Let $M$ be the quotient space of $\mathbb{R}^3\setminus\{0\}$ obtained by identifying the points $(x,y,z)$ with $(2^mx,2^my,2^mz)$ for any integer $m$.
My attempt:
First we claim that $\mathbb{R}^3\setminus \{0\}$ is homeomorphic to $\mathbb{S}^2\times \mathbb{R}_{>0}$. Define $$f:\mathbb{R}^3\setminus \{0\}\to \mathbb{S}^2\times \mathbb{R}_{>0}$$ by $$x\mapsto \left(\frac{x}{|x|},|x|\right)$$ and $$f^{-1}:\mathbb{S}^2\times\mathbb{R}_{>0}\to \mathbb{R}^3\setminus \{0\}$$ by $$(c,x)\mapsto cx.$$ We want to find the quotient space of $\mathbb{R}_{>0}$ with the equivalence relation $x\sim 2^mx$. Define a map $$\varphi:\mathbb{R}_{>0}\to [1,2]$$ by $x\mapsto \frac{x}{2^m}$. This is well-defined since for each real number $x>0$, there exists $m$ such that $$2^m\leq x\leq 2^{m+1}.$$ It can be shown that $\varphi$ is a quotient map and homemorphism.

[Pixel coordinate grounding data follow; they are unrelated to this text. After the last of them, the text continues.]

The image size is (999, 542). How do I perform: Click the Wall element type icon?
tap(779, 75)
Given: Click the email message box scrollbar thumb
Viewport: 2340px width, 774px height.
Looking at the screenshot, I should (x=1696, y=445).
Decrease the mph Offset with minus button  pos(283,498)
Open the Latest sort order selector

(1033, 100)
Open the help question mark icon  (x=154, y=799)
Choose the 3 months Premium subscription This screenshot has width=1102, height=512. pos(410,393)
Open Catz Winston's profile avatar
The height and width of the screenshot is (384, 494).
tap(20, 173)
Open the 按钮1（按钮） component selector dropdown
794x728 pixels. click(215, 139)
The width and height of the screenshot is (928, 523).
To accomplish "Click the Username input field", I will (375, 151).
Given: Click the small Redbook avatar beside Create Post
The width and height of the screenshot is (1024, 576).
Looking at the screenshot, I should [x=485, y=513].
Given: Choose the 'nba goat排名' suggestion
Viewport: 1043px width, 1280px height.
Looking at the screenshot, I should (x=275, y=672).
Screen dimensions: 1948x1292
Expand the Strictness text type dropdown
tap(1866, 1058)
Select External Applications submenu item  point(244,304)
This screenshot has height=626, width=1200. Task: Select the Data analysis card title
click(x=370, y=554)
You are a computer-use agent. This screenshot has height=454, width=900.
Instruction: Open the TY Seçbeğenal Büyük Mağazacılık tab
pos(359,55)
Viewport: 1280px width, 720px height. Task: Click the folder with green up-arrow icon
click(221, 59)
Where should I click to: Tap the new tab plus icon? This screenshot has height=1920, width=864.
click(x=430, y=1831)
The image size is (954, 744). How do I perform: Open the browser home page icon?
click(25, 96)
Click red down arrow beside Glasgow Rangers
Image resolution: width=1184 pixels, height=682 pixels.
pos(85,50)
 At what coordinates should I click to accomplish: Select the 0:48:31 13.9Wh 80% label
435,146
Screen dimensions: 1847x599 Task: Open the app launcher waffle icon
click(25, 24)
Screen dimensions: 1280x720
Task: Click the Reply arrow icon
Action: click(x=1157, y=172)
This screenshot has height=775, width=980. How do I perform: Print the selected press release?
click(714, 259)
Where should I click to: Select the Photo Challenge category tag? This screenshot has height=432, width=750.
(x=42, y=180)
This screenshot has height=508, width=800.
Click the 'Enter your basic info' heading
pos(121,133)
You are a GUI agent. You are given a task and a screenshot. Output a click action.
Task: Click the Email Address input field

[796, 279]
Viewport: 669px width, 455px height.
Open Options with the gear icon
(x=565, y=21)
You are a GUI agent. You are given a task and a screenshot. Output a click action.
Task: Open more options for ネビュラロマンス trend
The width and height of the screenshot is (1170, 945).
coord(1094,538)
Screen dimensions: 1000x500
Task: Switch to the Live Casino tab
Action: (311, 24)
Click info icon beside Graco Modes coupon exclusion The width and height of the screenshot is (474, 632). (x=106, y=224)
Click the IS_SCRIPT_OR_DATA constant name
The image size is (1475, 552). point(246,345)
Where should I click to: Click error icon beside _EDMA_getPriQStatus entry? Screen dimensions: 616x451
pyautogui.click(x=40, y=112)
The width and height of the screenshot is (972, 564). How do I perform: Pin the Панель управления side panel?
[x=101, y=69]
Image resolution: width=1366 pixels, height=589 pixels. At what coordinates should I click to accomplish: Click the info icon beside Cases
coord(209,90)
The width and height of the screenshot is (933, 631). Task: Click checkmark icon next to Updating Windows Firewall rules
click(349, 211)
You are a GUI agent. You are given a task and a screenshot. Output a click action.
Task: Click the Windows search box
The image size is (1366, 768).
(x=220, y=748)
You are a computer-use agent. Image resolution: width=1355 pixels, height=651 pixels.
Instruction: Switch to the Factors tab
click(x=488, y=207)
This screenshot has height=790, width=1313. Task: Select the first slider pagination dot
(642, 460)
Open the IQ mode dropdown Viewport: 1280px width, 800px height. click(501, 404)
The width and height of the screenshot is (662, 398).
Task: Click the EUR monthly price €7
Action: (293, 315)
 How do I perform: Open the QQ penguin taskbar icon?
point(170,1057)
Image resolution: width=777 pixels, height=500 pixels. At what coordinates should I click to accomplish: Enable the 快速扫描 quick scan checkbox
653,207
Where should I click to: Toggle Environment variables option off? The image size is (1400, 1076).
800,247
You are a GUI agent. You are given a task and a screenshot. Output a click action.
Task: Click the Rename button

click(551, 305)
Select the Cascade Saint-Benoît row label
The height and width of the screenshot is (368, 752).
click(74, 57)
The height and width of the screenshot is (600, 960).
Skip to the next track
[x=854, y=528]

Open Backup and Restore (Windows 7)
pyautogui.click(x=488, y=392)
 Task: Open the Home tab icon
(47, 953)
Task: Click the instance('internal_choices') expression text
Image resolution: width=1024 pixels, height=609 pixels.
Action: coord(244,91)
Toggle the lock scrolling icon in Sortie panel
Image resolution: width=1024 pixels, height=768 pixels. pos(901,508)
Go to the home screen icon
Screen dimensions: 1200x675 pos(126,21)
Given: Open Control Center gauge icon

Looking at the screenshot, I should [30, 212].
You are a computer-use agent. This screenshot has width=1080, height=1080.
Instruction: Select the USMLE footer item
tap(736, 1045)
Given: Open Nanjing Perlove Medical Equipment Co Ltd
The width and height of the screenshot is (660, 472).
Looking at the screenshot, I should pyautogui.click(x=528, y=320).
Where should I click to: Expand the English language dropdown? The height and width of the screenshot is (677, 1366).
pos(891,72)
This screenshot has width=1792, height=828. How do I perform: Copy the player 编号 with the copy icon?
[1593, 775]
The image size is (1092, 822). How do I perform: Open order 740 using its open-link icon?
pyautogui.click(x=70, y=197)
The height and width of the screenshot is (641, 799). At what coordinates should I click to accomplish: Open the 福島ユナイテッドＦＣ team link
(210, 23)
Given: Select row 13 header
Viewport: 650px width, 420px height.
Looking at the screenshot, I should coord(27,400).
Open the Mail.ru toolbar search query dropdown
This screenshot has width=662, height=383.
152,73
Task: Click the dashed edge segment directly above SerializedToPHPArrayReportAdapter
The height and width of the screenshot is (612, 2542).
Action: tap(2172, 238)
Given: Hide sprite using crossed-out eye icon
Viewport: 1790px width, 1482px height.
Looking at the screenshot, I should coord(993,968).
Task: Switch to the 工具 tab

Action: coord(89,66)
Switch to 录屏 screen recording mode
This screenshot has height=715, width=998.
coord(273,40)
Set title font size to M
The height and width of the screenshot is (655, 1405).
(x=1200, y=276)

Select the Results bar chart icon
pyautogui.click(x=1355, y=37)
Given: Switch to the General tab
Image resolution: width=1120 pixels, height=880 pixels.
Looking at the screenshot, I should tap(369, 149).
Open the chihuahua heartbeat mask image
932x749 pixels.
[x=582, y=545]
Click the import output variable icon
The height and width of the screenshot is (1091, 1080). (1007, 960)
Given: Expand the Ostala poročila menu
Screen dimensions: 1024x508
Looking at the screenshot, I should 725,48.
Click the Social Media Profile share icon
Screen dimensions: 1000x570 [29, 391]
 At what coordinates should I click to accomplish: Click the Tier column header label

Thus $$\mathbb{R}_{>0}\cong [1,2].$$ By identifying $1\sim 2$ we have $$[1,2]\cong \mathbb{S}^1.$$ Therefore $$\mathbb{S}^2\times \mathbb{R}_{>0}/\sim$$ is homeomorphic to $\mathbb{S}^2\times \mathbb{S}^1$ and $M\cong \mathbb{S}^2\times\mathbb{S}^1$.
Questions:
(a) Is my attempt correct?
(b) It is possible that I am being too technical here, but do I need to first say that $[1,2]$ is homeomorphic to $[0,1]$ before saying $[1,2]\cong \mathbb{S}^1$?